# Project Title: GNN to Detect Fake News

## Project Description

This project investigates the use of Graph Neural Networks (GNNs) to detect fake news by analyzing the relationships and structures within social media data. Utilizing advanced GNN architectures, students will develop models capable of identifying patterns and anomalies indicative of misinformation. This approach can be crucial for media companies, social platforms, and researchers in combating the spread of fake news. For reference, you can explore similar studies here:
https://arxiv.org/pdf/2007.03316
https://arxiv.org/pdf/1902.06673

## Project Steps

### Part 1: Data Collection and Preliminary Analysis (10 points)

#### Data Collection
- Obtain datasets of social media posts, news articles, and their metadata from sources such as the Fake News Challenge dataset (https://www.fakenewschallenge.org/) or BuzzFeed News.
- Collect information on user interactions, social networks, and article credibility ratings.

#### Data Cleaning
- Clean the datasets by removing duplicates, correcting errors, and filtering out irrelevant data. Implement preprocessing steps such as normalization of text data and encoding of categorical variables.
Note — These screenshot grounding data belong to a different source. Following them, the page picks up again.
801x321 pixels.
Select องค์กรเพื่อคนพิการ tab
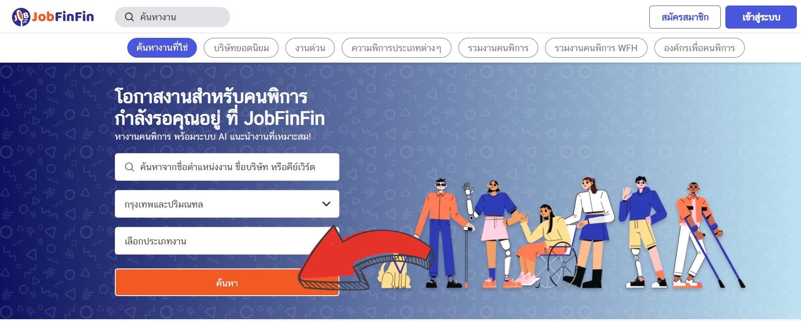699,48
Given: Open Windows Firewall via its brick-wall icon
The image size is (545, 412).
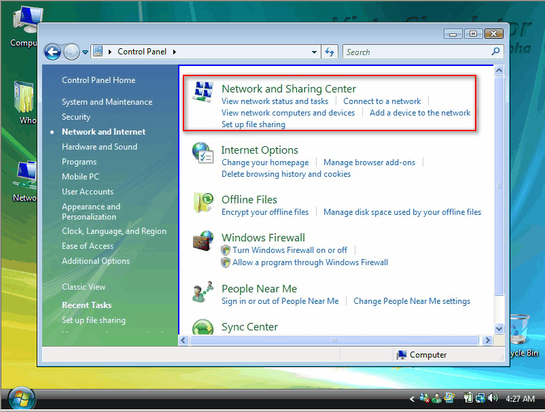Looking at the screenshot, I should (203, 241).
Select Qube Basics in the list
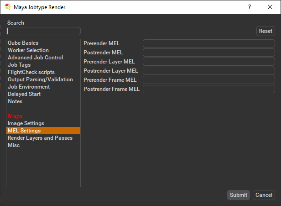The image size is (281, 206). [x=23, y=43]
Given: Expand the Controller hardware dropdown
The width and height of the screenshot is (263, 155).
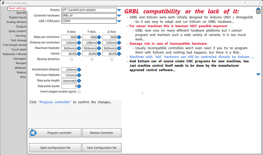Looking at the screenshot, I should tap(119, 15).
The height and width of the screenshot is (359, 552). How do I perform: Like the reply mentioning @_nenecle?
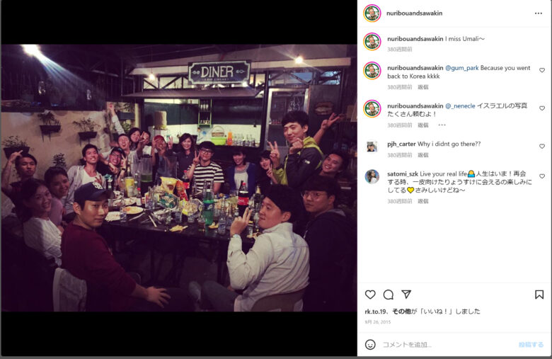click(x=542, y=108)
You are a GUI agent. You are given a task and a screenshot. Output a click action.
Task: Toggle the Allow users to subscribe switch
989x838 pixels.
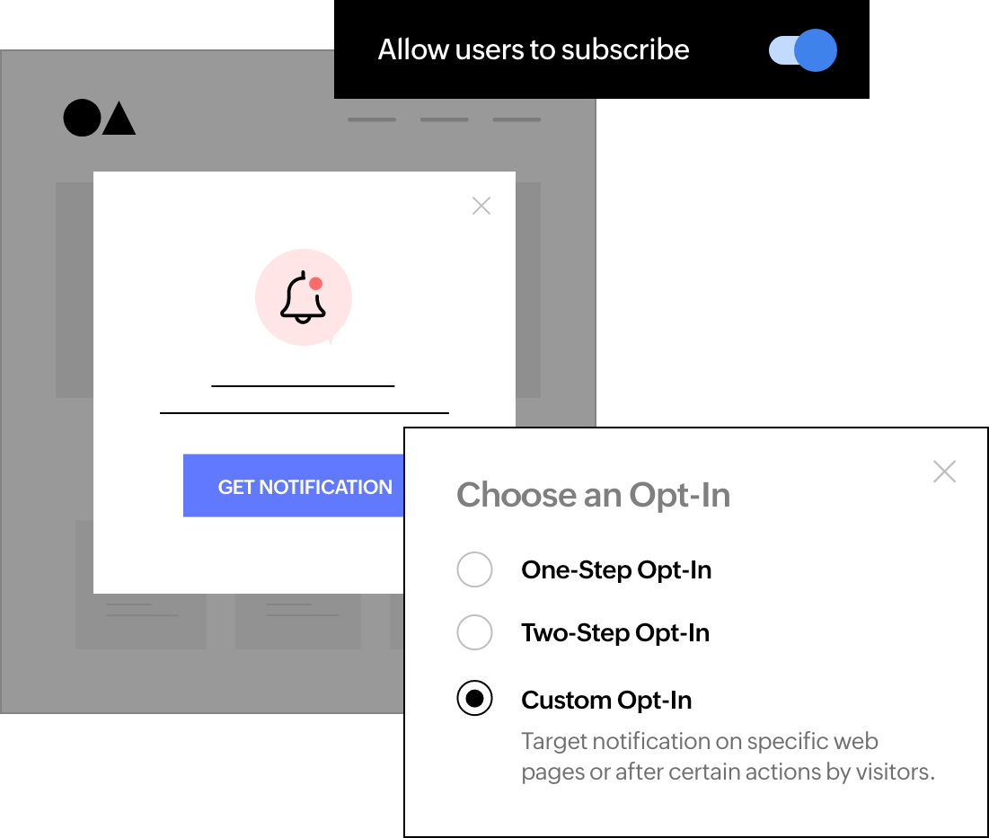(802, 49)
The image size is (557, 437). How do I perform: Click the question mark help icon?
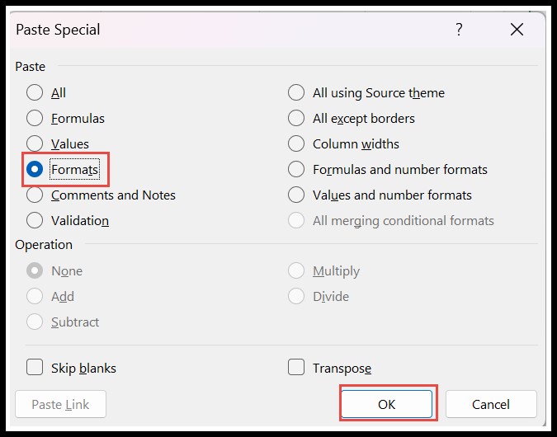[x=459, y=30]
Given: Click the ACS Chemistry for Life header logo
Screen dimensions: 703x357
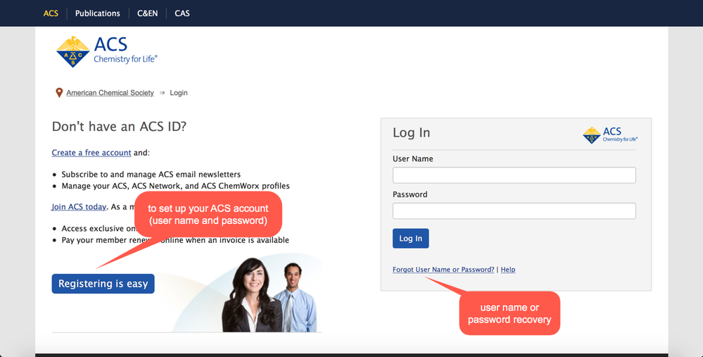Looking at the screenshot, I should pos(107,51).
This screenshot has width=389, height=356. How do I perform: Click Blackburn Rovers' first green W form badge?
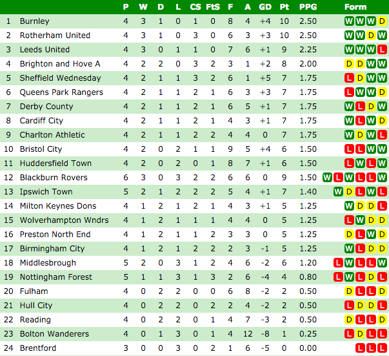click(x=327, y=178)
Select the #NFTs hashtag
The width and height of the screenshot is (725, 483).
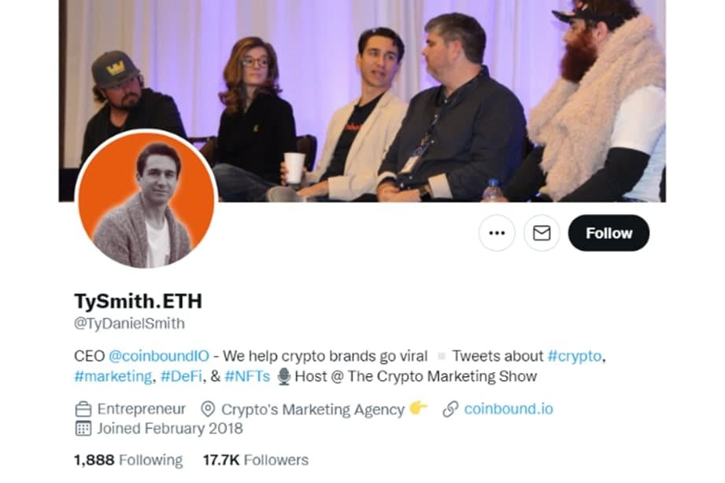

#### Preliminary Data Analysis and Visualization
- Conduct preliminary data analysis to understand the network structures and their correlations with fake news.
- Visualize the data using network graphs to illustrate connections between users, posts, and articles.

### Part 2: Deep Learning Model (10 points)

#### Build GNN Model
- Develop a GNN model using PyTorch Geometric. Incorporate layers suited for graph-based data analysis, such as Graph Convolutional Networks (GCNs) or Graph Attention Networks (GATs).
- Provide a detailed walkthrough of the code, which should be well-commented and available in a repository linked in the report.

#### Model Training and Validation
- Train the model on the prepared dataset, using a split of training and validation data to monitor for overfitting.
- Validate the model's performance using appropriate metrics such as accuracy, precision, recall, and F1-score. Adjust hyperparameters as needed to improve outcomes.

#### Deployment and Real-Time Testing
- Test the model on the test set.
- Visualize the results and assess the model's effectiveness in real-world scenarios.

### Part 3: Societal Impact Analysis (10 points)

#### Analysis Using the Predictive Model
- Analyze the results obtained from the GNN model to understand the spread and impact of fake news in social networks.
- Evaluate the implications of these findings on public discourse and media trustworthiness.

#### Presentation and Report
- Summarize the findings and methodologies in a comprehensive report. Reflect on the model's efficacy and areas for improvement.
- Discuss potential societal impacts, including both the benefits and challenges of using AI for fake news detection.

## Grading Criteria

### Presentation of Data and Preliminary Data Analysis (10 points)
- Proper handling and presentation of the dataset.
- Clarity and relevance of the visualizations.
- Thoroughness of the initial analytical findings.

### Deep Learning Model (10 points)
- Accuracy and robustness of the GNN model.
- Model architecture design and implementation.
- Detailed documentation and reproducibility of the model training process.

### Societal Impact Analysis (10 points)
- Depth and rigor of the analysis regarding the model's real-world applicability.
- Discussion of ethical considerations and potential biases.